Unread post by kfrench »

Adventures covers a lot of differant aspects of African american history, you will cover alot of things if you read the suggested books in book basket. We have read about Rosa parks and segregation, one book was about a black man registering to vote and then their church getting burned down. It didn't go into detail but did empasize doing the right thing and the strength that the african american's had to have, RUby bridges goes really into segregation and tells about the mothers yelling inappropriate things at Ruby and threatening to poison her. BUt it also tells how her mother told her to take it to GOd. SHe also prayed for all the white people as she walked by them each morning. I think it was great for showing a little girl trusting in GOD. ALl the stories show african americans in a positive light. and show the stuggles they went through. One story was about how at the hospital all the white patients were see first and that they wouldn't operate until the parent paid for it even though the girl was unconsious. HER uncle had to give up his saving so she could get her operation but in the end he finally saves enough for his own babershop. Adventures is also full of other stories showing perseverance and trust in GOd and people that suffered while trusting GOd and persevere in the end despite hardships.
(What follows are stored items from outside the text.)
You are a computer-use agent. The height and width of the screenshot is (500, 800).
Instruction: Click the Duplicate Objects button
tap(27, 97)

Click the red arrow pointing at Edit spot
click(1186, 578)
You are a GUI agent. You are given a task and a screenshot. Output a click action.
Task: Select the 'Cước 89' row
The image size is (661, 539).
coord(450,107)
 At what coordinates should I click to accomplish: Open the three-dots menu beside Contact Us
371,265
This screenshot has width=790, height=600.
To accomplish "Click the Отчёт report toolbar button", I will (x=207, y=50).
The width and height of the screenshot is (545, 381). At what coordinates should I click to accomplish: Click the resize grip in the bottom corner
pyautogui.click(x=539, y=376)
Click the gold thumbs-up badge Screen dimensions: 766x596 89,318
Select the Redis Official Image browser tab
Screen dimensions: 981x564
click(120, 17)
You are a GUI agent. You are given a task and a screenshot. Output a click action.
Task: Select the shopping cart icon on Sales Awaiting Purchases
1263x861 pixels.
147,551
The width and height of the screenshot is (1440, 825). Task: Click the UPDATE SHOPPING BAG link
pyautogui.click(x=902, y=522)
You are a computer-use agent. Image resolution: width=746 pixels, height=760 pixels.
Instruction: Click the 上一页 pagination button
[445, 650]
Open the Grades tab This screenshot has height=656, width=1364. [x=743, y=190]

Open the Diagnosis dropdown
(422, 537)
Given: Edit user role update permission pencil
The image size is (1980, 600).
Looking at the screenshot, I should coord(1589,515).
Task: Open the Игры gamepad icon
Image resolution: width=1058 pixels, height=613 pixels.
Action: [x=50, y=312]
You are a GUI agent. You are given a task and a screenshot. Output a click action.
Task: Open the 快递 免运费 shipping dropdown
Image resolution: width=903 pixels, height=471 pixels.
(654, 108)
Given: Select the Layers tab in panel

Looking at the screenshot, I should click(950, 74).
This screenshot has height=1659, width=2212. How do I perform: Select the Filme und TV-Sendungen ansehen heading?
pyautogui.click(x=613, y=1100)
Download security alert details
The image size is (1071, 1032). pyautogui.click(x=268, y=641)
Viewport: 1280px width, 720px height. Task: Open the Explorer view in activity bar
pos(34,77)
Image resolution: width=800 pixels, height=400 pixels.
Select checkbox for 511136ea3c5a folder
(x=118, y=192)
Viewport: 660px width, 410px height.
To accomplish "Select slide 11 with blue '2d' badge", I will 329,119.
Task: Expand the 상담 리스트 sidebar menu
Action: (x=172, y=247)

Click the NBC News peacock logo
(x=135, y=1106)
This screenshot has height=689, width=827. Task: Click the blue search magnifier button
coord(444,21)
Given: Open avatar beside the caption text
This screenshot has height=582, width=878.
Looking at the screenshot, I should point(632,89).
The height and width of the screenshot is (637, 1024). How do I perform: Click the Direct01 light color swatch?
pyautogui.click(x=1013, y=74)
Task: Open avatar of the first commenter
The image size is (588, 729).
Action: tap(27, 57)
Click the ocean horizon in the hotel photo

I have Black stepson and we lived in the south for a while so he knows about prejudice but my younger one's don't remember. The girls are very emotional about someone being treated wrong because of their skin color. It has also led to conversations about being kind and a friend to the person that is "different from everyone else" even if the others then make fun of you etc. They have actually gone out of their way to do this and are great little missionaries.

I don't remember the war being talked about in detail. Just some of the famous people in the war nothing about the dying and death.

THe book basket is the heart of Adventures and we have loved all the books.